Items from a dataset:

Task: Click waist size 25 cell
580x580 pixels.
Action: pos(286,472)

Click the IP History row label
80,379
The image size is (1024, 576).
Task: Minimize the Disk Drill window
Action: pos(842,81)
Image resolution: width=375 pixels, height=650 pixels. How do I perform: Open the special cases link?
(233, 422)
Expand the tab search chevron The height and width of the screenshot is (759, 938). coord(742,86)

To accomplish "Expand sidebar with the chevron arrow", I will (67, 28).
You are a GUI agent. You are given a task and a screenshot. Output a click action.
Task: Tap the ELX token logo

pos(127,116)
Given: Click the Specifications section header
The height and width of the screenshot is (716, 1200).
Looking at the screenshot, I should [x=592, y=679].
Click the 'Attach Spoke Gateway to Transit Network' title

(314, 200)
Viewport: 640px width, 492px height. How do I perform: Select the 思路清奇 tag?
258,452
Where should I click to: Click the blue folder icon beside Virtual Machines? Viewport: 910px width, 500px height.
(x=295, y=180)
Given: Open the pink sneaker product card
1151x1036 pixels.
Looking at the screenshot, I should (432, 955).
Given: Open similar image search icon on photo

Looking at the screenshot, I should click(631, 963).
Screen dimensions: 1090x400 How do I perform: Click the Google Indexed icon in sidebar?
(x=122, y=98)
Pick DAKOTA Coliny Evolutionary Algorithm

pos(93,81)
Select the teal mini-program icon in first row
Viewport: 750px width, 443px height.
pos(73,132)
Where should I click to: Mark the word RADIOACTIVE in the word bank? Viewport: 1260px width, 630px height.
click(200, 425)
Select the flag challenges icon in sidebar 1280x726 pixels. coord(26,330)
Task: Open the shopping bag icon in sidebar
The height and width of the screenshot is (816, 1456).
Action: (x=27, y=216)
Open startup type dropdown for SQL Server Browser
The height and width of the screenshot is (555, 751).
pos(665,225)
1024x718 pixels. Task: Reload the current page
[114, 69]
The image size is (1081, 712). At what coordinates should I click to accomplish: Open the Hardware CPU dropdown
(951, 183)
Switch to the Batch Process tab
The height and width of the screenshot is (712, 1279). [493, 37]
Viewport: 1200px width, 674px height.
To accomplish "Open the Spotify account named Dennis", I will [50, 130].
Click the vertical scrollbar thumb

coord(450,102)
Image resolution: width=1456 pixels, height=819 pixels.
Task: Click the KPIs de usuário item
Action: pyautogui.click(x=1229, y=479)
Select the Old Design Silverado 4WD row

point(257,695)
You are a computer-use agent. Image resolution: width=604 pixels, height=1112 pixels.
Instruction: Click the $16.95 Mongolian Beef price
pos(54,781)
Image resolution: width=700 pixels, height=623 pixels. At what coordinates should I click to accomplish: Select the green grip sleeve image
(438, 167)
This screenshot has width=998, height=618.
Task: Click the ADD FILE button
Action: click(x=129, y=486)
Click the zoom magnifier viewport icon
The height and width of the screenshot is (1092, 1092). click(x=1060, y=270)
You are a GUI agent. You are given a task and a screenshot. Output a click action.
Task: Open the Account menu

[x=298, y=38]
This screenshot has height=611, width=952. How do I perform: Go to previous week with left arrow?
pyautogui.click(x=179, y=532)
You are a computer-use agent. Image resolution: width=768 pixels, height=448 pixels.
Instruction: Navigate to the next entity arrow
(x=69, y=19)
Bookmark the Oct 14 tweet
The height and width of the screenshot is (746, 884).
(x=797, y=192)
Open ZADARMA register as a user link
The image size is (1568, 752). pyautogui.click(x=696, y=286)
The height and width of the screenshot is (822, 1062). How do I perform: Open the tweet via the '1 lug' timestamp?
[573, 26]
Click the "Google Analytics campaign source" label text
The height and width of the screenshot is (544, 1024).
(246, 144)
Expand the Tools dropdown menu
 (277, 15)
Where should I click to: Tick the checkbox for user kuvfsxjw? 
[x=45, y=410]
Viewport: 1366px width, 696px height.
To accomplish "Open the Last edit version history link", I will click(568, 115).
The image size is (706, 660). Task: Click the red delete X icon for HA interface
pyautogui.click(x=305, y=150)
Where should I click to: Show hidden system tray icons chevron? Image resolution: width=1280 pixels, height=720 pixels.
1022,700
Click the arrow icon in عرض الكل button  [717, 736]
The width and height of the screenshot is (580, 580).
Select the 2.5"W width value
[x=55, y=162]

• [TASK GOAL]: What lines above mention "agent"? Copy each one.

• [FINISHED EXERCISE]:
You are a GUI agent. You are given a task and a screenshot. Output a click action.
You are a computer-use agent. Image resolution: width=604 pixels, height=1112 pixels.
You are a GUI agent. You are given a task and a screenshot. Output a click action.
You are a computer-use agent. Image resolution: width=768 pixels, height=448 pixels.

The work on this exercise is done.